Fig. 1 |. Co-expression of cytokines and Fam20C enables in-cell site-specific serine phosphorylation of interleukins.

a, Manufacturing workflow for ABP-fusion proteins with IL-12 fused to ABP10 as an example. b, Phosphorylation as measured by malachite green assay for IL-12 and IL-12-ABP either expressed alone (np) or co-expressed with Fam20C-KDEL (p). c, Indicated proteins were run on an SDS-PAGE gel stained with Coomassie Blue (Simple Blue, orange) or transferred to a membrane and stained with an anti-pSer antibody followed by an IR800 secondary (purple). Shown are bands for ~65 kDa purified protein.
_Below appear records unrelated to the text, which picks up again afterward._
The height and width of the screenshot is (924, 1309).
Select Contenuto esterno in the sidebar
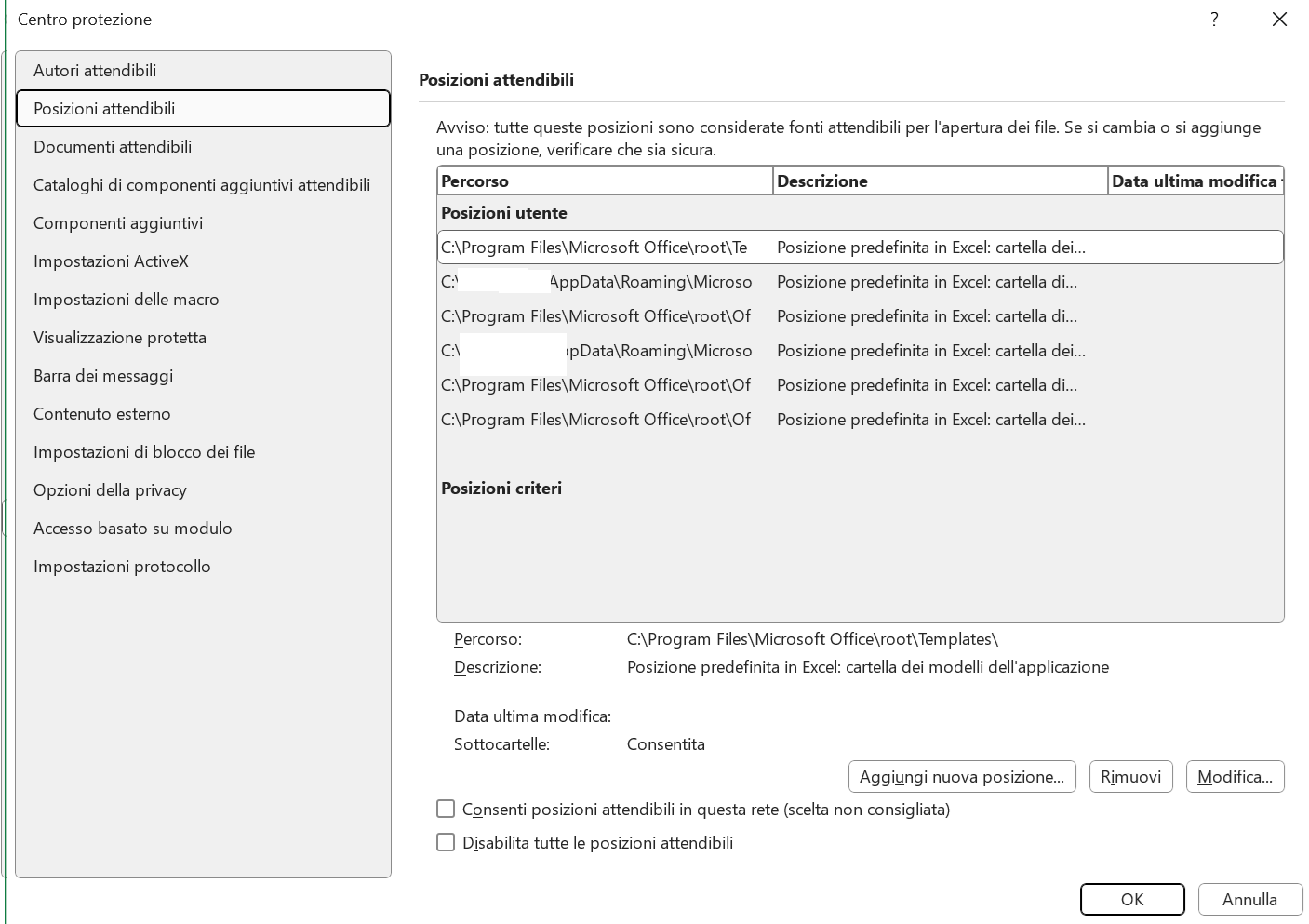pyautogui.click(x=102, y=414)
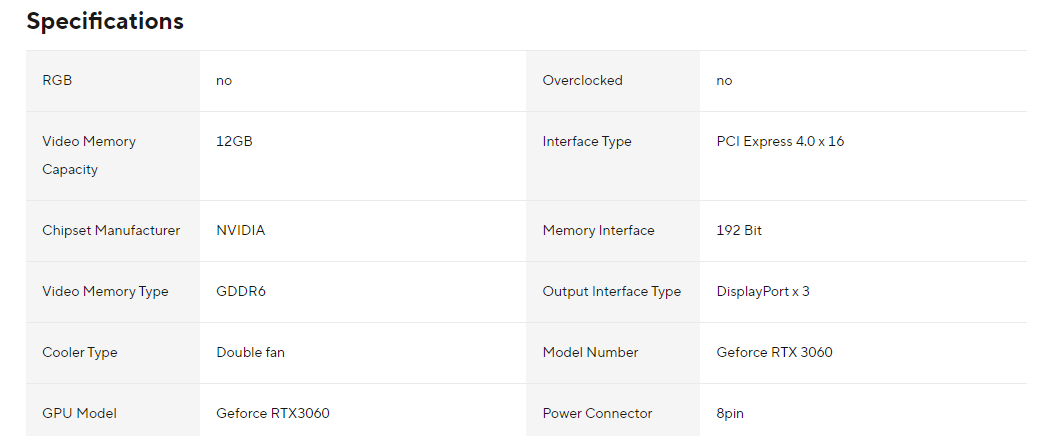The width and height of the screenshot is (1047, 436).
Task: Select the Output Interface Type label
Action: [x=611, y=291]
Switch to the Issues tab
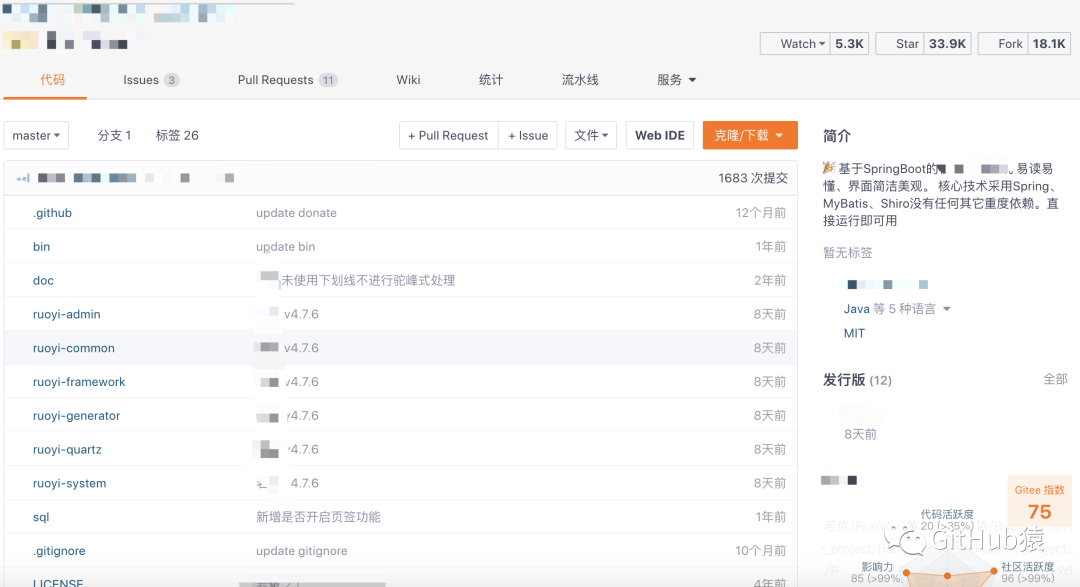 coord(150,80)
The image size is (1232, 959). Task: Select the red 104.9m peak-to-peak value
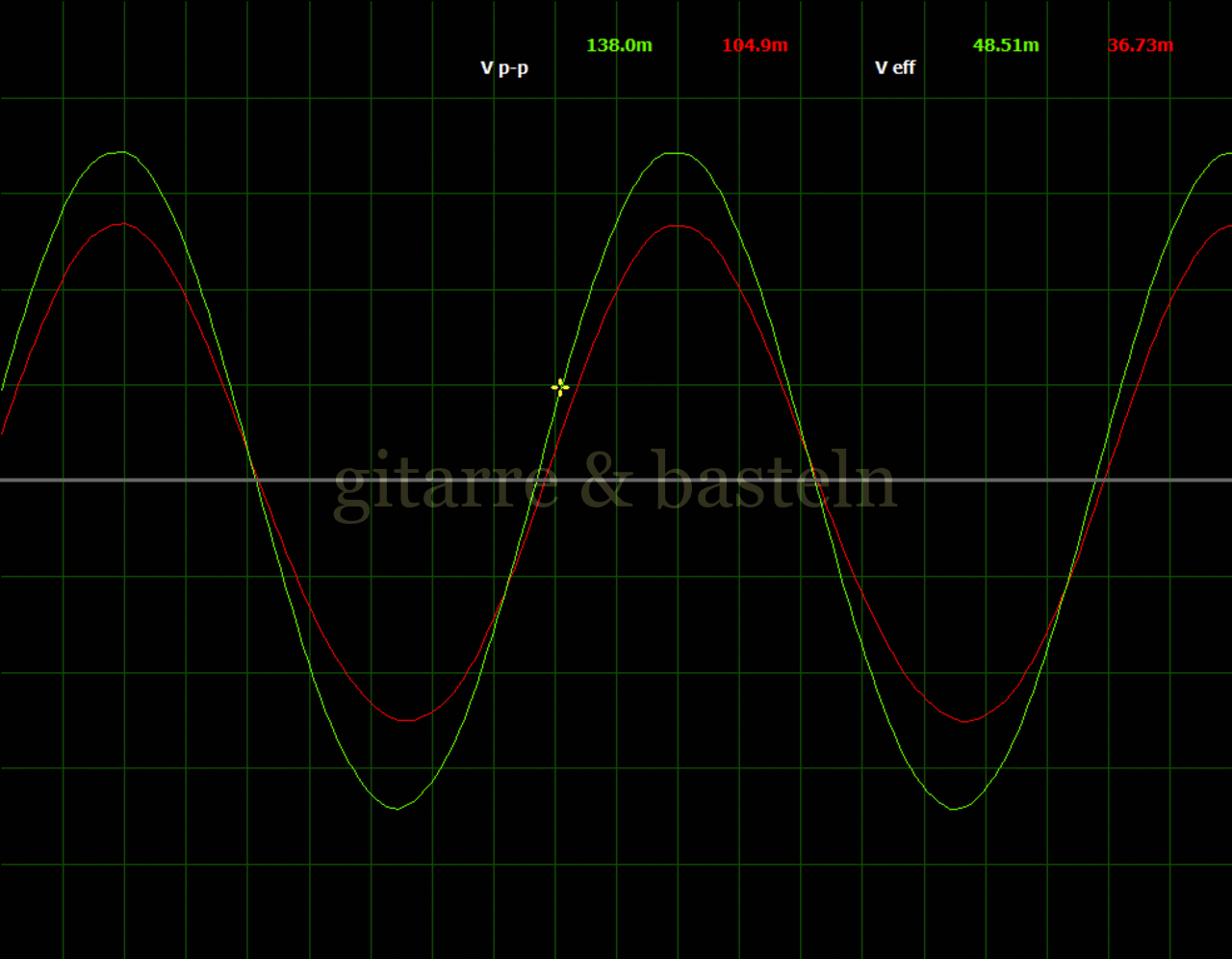(x=755, y=45)
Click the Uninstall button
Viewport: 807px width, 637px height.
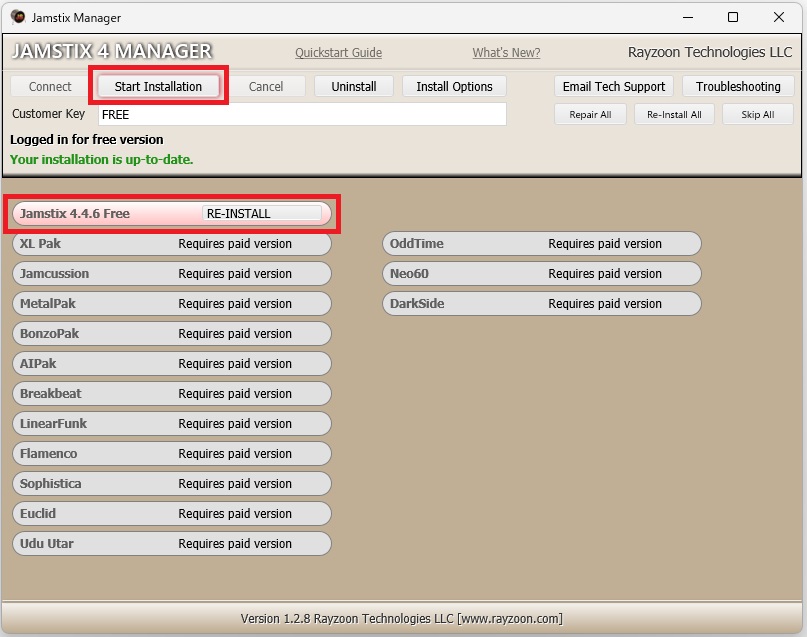point(353,87)
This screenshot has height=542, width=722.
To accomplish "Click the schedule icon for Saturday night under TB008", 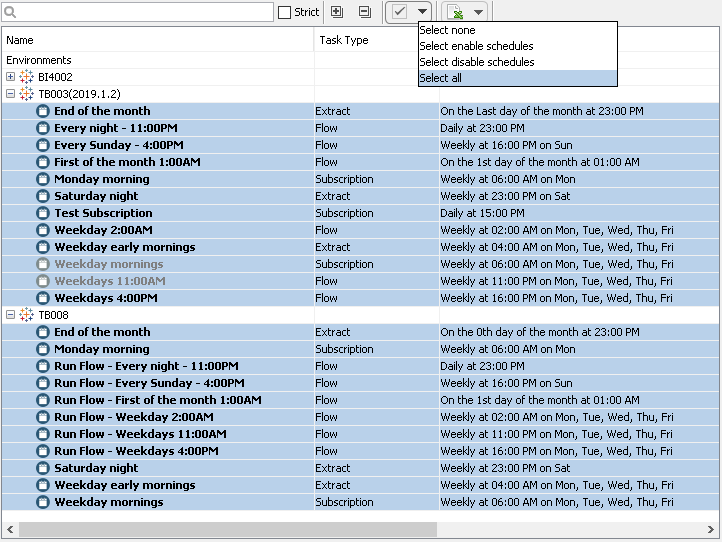I will click(x=43, y=468).
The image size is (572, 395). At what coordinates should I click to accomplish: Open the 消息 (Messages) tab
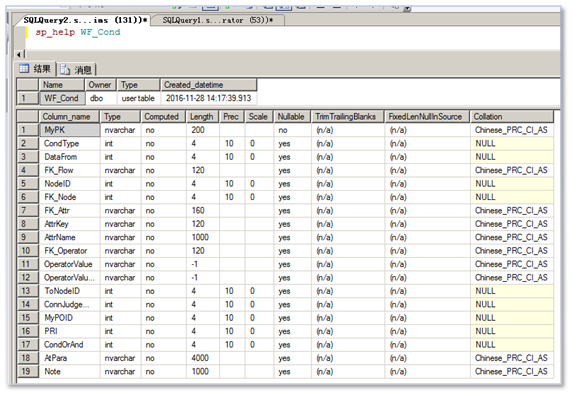click(x=76, y=69)
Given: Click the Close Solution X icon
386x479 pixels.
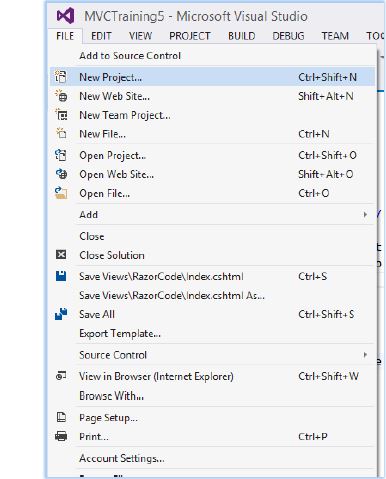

The blot was analyzed by Fiji (ImageJ). The unedited blot image is available as Source Data. d) Phosphorylation was measured as in b for indicated proteins. e) Fluorophore-conjugated IL-12 fusion proteins (10 ug mL⁻¹) were mixed with Alhydrogel (100 ug mL⁻¹) for 30 mins in TBS, then incubated in 10% mouse serum in PBS for 1 h, followed by fluorescence spectroscopy to measure protein remaining bound to alum. f) IL-12 proteins at indicated concentrations (max alum concentration was 6 ng mL⁻¹) were incubated with murine splenocytes for 2 days. Shown are the IFN-γ concentrations measured in culture supernatants by ELISA. ABP refers specifically to ABP10. Data are representative of at least two independent experiments with n=3 technical replicates per group and presented as mean ± SD. P values were determined by ordinary one-way analysis of variance (ANOVA) followed by Tukey’s multiple comparison test (c,e) or two-way ANOVA with Šídák’s multiple comparisons test (b) using GraphPad PRISM and exact P values are indicated (ns, not significant, P > 0.05).